In my case, I asked it to work on Ansible dependency/tooling changes. It also decided on its own to rewrite references to grep as ripgrep in repo documentation/skill files. I did not ask for that. It later explained that this was driven by its internal environment/tool guidance, not by anything in my repository.

When I asked it to provide the governing developer prompt/workspace guidance verbatim so I could audit why it behaved that way, it refused.

This is the real bug: the agent can mutate repository content for reasons outside user intent and repo policy, while the instructions that caused the behavior are not inspectable by the user.

Steps to Reproduce

  1. Open a repository with human-facing documentation that mentions commands like grep.
  2. Start a Background Agent task that involves operational/tooling work in the repo but does not ask for documentation rewrites of those command references.
  3. Let the agent explore and make changes autonomously.
  4. Observe that it may rewrite unrelated documentation to match its own internal tool preferences.
  5. Ask the agent why it made the unrelated change.
  6. Ask it to provide the exact developer prompt and workspace guidance that caused the behavior.

Expected Behavior

  • The agent should only make changes that are directly justified by:
    • the user’s request,
    • explicit repository instructions,
    • or necessary implementation details of the requested task.
  • Internal tool/runtime preferences should govern how the agent operates, not what it rewrites in the repository.
  • The agent should not rewrite human-facing documentation to conform to hidden internal operating rules unless explicitly asked.
  • If hidden guidance materially influenced a repo edit, there should be a transparent way to inspect or audit that guidance.

Operating System

MacOS

Version Information

Agent via Web

For AI issues: which model did you use?

gpt-5.4-high

Additional Information

This prevents me from using Cursor Background Agents for real repository work.

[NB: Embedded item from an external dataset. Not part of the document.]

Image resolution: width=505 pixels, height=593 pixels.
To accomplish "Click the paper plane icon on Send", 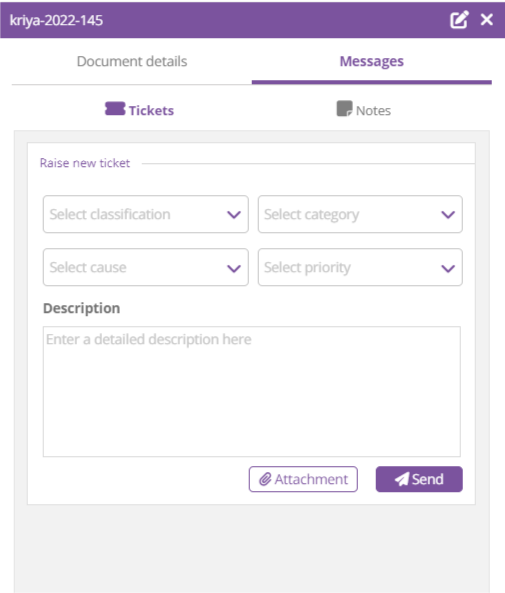I will pos(402,479).
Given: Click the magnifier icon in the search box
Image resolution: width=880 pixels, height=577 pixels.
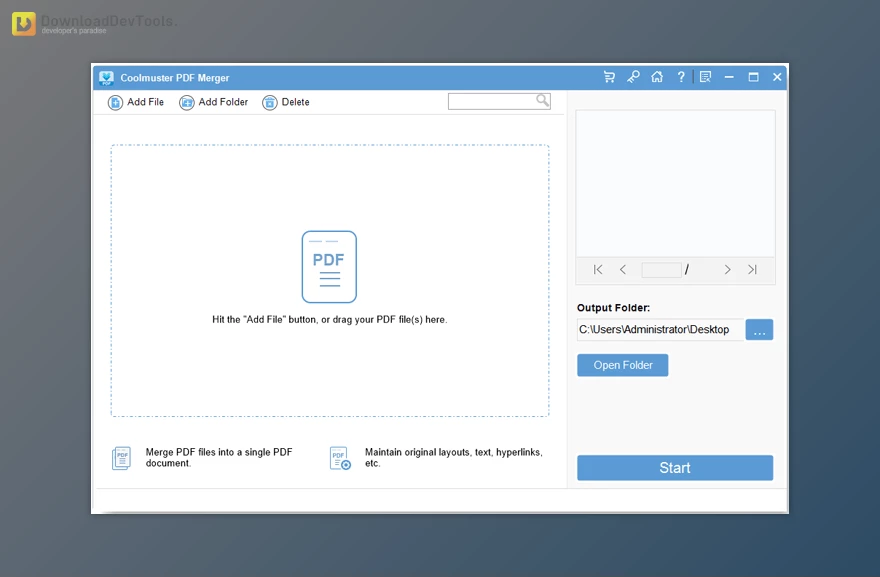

The issue is not just the specific grepripgrep change. The issue is that the system appears willing to leak hidden operational preferences into repository content, and then refuses to disclose the full instructions that governed that behavior. That creates an auditability and trust problem:

  • I cannot reliably tell whether an edit came from my request, my repo’s rules, or Cursor’s hidden prompt stack.
  • I cannot safely delegate autonomous changes if unrelated edits can be introduced for opaque reasons.
  • I cannot meaningfully evaluate or constrain the system if the governing instructions are not inspectable.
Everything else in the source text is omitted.